## Problem
Print, word for word, the line containing "This screenshot has" and all lines beneath it to the end of the entries below. Pictures do not belong in the copy.

# # # #

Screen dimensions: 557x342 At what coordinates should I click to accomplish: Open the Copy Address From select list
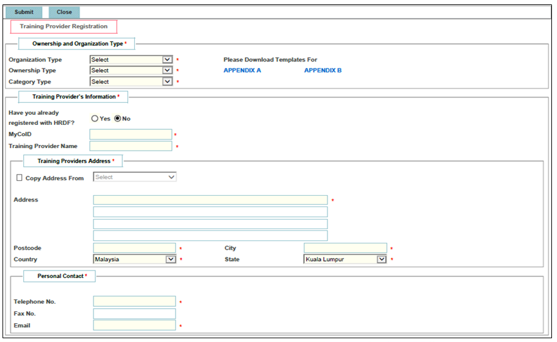coord(135,177)
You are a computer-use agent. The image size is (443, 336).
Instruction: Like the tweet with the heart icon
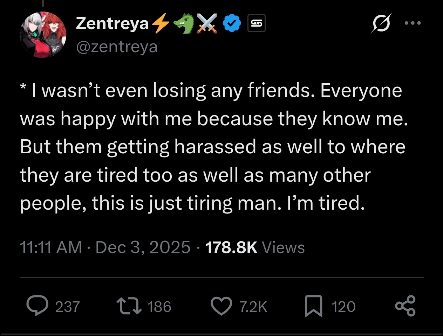[221, 306]
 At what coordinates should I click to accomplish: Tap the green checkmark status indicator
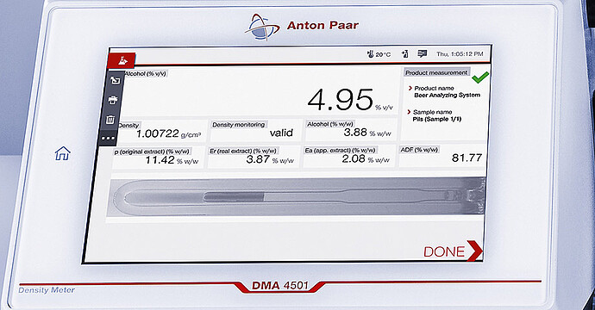tap(480, 77)
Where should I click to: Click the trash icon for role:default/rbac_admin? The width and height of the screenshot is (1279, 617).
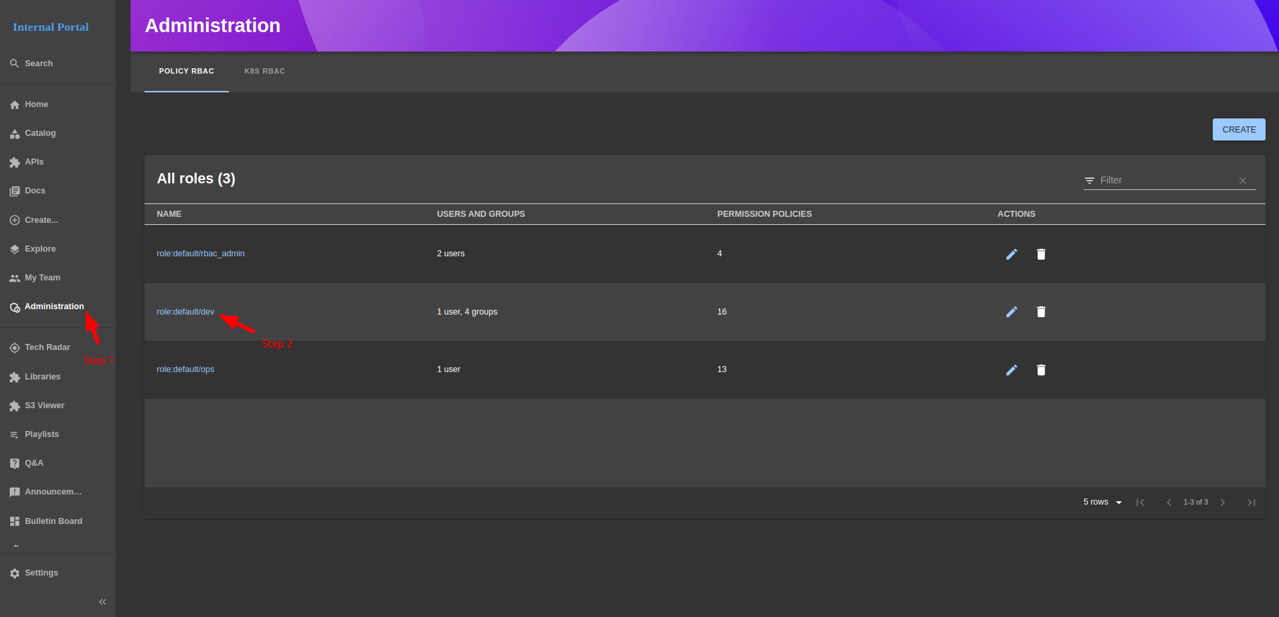pos(1041,254)
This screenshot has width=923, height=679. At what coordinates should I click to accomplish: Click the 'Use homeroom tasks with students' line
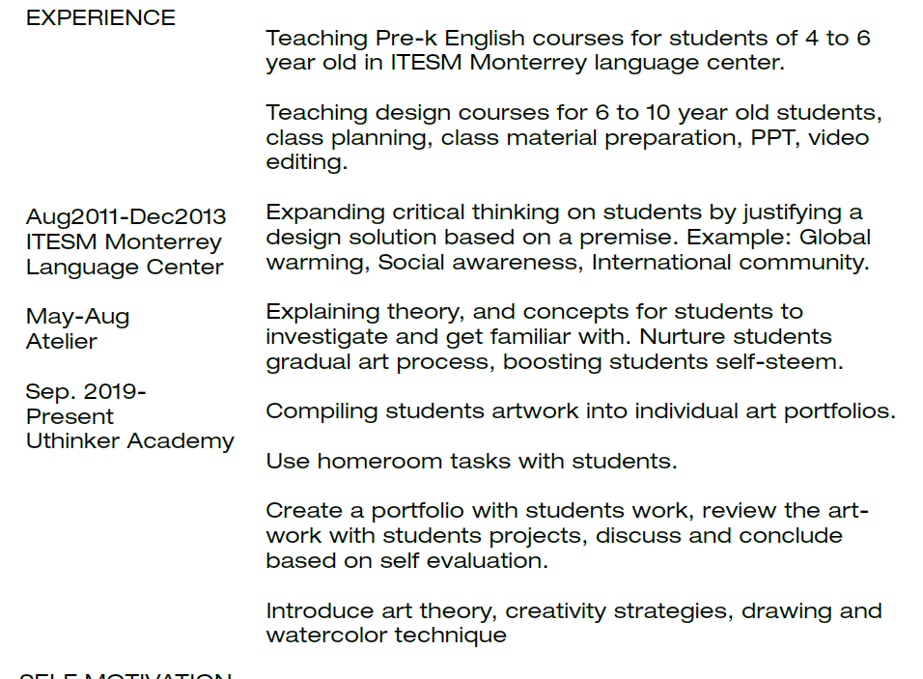(471, 461)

# # # #

## Response box
This screenshot has width=923, height=679. At what coordinates should I click to accomplish: Click the 'Use homeroom tasks with students' line
(471, 461)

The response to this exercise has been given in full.